On 2012-01-26 15:55, Gilles Chanteperdrix wrote:
> On 01/26/2012 11:36 AM, Jan Kiszka wrote:
>> On 2012-01-25 19:05, Jan Kiszka wrote:
>>> On 2012-01-25 18:44, Gilles Chanteperdrix wrote:
>>>> On 01/25/2012 06:10 PM, Jan Kiszka wrote:
>>>>> On 2012-01-25 18:02, Gilles Chanteperdrix wrote:
>>>>>> On 01/25/2012 05:52 PM, Jan Kiszka wrote:
>>>>>>> On 2012-01-25 17:47, Jan Kiszka wrote:
>>>>>>>> On 2012-01-25 17:35, Gilles Chanteperdrix wrote:
>>>>>>>>> On 01/25/2012 05:21 PM, Jan Kiszka wrote:
>>>>>>>>>> We had two regressions in this code recently. So test all 6 possible
>>>>>>>>>> SIGDEBUG reasons, or 5 if the watchdog is not available.
>>>>>>>>> Ok for this test, with a few remarks:
>>>>>>>>> - this is a regression test, so should go to
>>>>>>>>> src/testsuite/regression(/native), and should be added to the
>>>>>>>>> xeno-regression-test
>>>>>>>> What are unit test for (as they are defined here)? Looks a bit 
>>>>>>>> inconsistent.
>>>>>> I put under "regression" all the tests I have which corresponded to
>>>>>> things that failed one time or another in xenomai past. Maybe we could
>>>>>> move unit tests under regression.
>>>>>>>>> - we already have a regression test for the watchdog called mayday.c,
>>>>>>>>> which tests the second watchdog action, please merge mayday.c with
>>>>>>>>> sigdebug.c (mayday.c also allows checking the disassembly of the code 
>>>>>>>>> in
>>>>>>>>> the mayday page, a nice feature)
>>>>>>>> It seems to have failed in that important last discipline. Need to 
>>>>>>>> check
>>>>>>>> why.
>>>>>>> Because it didn't check the page content for correctness. But that's now
>>>>>>> done via the new watchdog test. I can keep the debug output, but the
>>>>>>> watchdog test of mayday looks obsolete to me. Am I missing something?
>>>>>> The watchdog does two things: it first sends a SIGDEBUG, then if the
>>>>>> application is still spinning, it sends a SIGSEGV. As far as I
>>>>>> understood, you test tests the first case, and mayday tests the second
>>>>>> case, so, I agree that mayday should be removed, but whatever it tests
>>>>>> should be integrated in the sigdebug test.
>>>>> Err... SIGSEGV is not a feature, it was the bug I fixed today. :) So the
>>>>> test case actually specified a bug as correct behavior.
>>>>> The fallback case is in fact killing the RT task as before. But I'm
>>>>> unsure right now: will this leave the system always in a clean state
>>>>> behind?
>>>> The test case being a test case and doing nothing particular, I do not
>>>> see what could go wrong. And if something goes wrong, then it needs fixing.

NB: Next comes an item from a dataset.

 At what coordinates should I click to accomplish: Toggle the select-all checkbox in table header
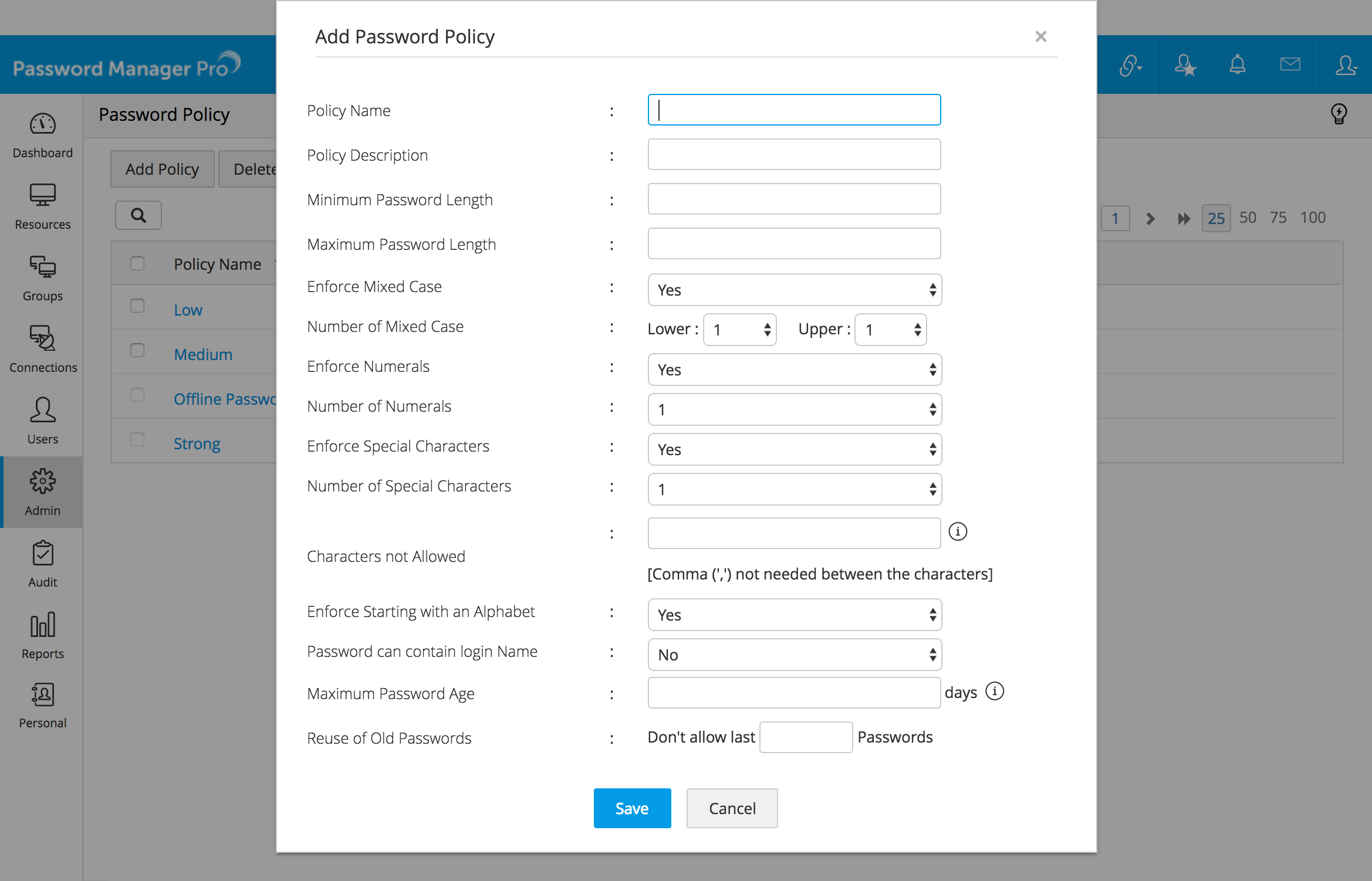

>>> Well, if you kill a RT task while it's running in the kernel, you risk
>>> inconsistent system states (held mutexex etc.). In this case the task is
>>> supposed to spin in user space. If that is always safe, let's implement
>>> the test.
>> Had a closer look: These days the two-stage killing is only useful to
>> catch endless loops in the kernel. User space tasks can't get around
>> being migrated on watchdog events, even when SIGDEBUG is ignored.
>> To trigger the enforced task termination without leaving any broken
>> states behind, there is one option: rt_task_spin. Surprisingly for me,
>> it actually spins in the kernel, thus triggers the second level if
>> waiting long enough. I wonder, though, if that behavior shouldn't be
>> improved, ie. the spinning loop be closed in user space - which would
>> take away that option again.
>> Thoughts?
> You can also call in an infinite loop, a xenomais syscall which causes a
> switch to primary mode, but fails.

Nope, we would be migrated to secondary on xnthread_amok_p when
returning to user mode. We need a true kernel loop.